My Yogurt-making Virginity.

The other day I ordered viili yogurt culture from a site that was recommended by a blog that I follow, and a few days later I received the delivery (which also included a cheese-making kit I purchased). Of course, I wouldn't wait to get started on making my own yogurt, and begin the process right away.

First, I had to run to the store to get some high quality milk. The biggest thing was to ensure I didn't get an ultra-pasturized product, which would cause my culture not to set properly.

I chose Kalona Super Natural Organic Whole Milk. It's produced just a few miles away, and was one of the only organic selections in the store that wasn't ultra-pasteurized (pasteurized at a super high temperature). I'm also going to use this brand of milk to make mozzarella cheese this weekend. 

The batch I started with is small - just one cup of milk and a packet of culture. One thing the instructions made very clear was to use only glass or wood utensils. No metal.

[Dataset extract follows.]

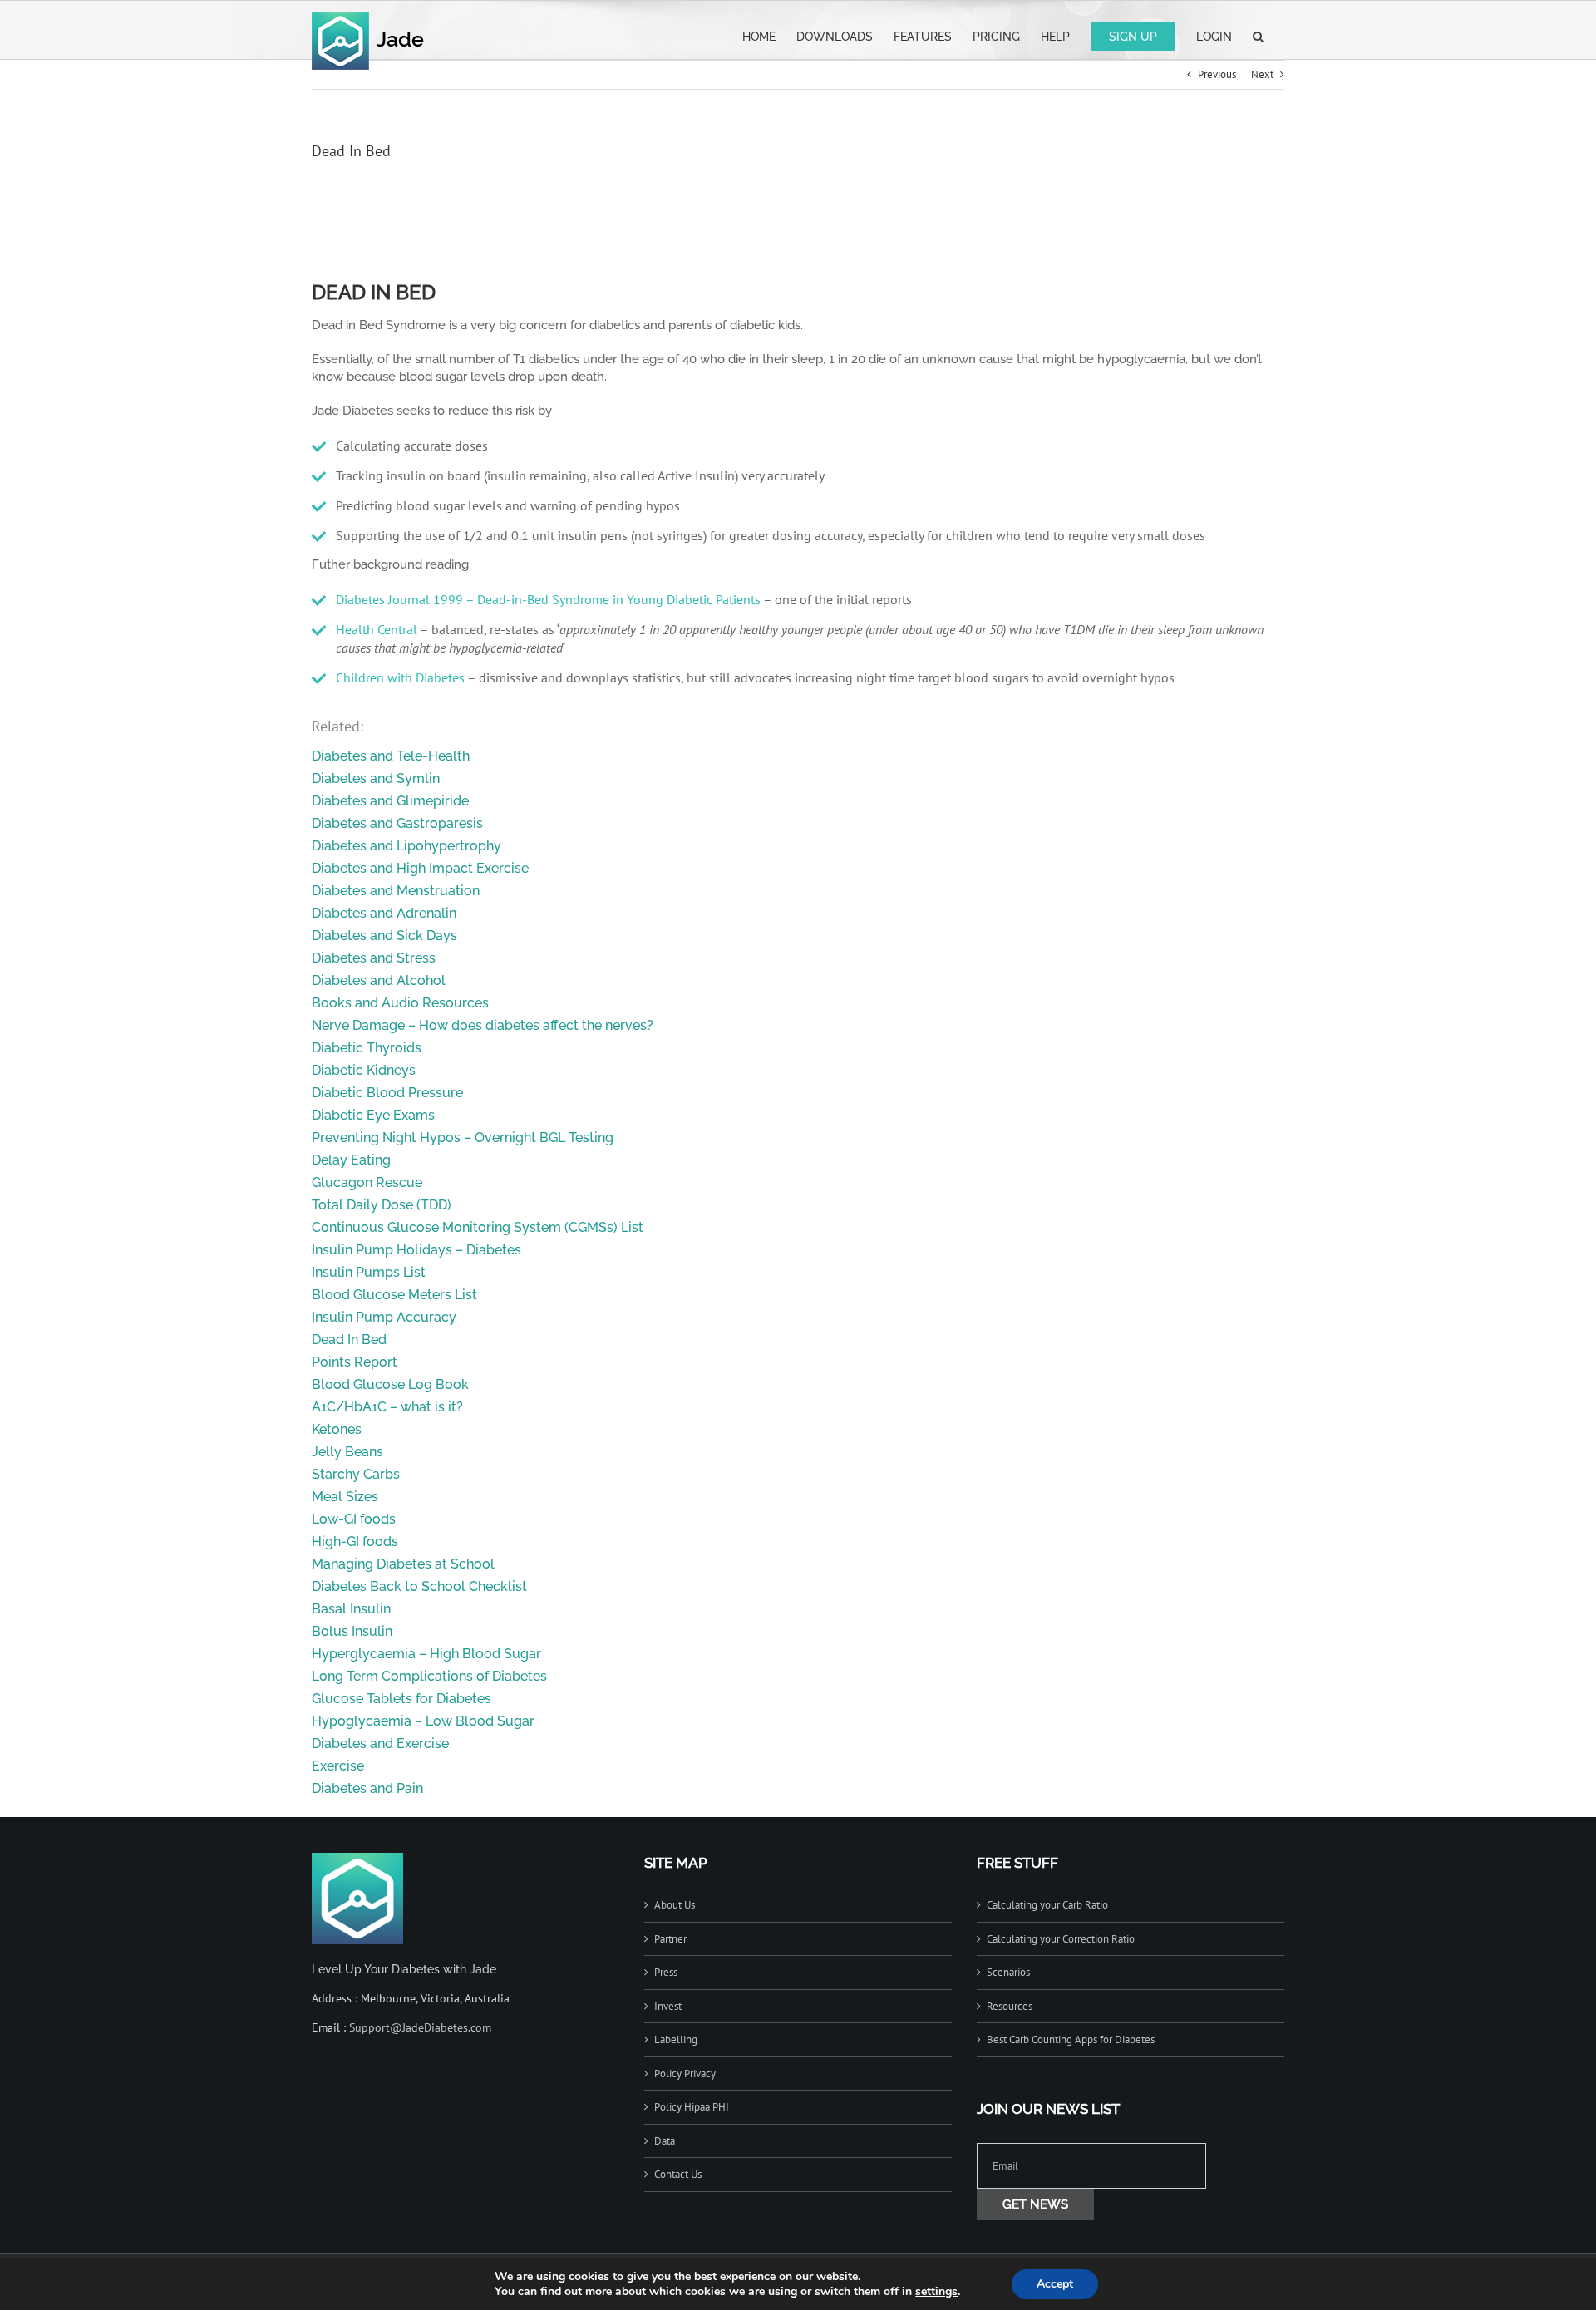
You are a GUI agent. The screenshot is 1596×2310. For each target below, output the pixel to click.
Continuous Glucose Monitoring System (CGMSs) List (477, 1227)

After that, I wait. Yep. That's it. Put this bad boy on the counter in a draft free place and wait for about 6 to 48 hours for the yogurt to set to the desired consistency, or until it pulls away from the side of the jar when tipped.

I'm on hour 36. 

And counting...

Over and out. 

**Note: I was experiencing internet issues when posting, so some of you may have read a post that ended abruptly. My apologies. 


  1. Hey,
    How is your yogurt making going?

    1. VERY WELL! One of my jars "died" while I was in Arkansas, but otherwise I am a yogurt master! Actually, far from it, but it feels pretty good to be a little bit closer to self-sufficiency.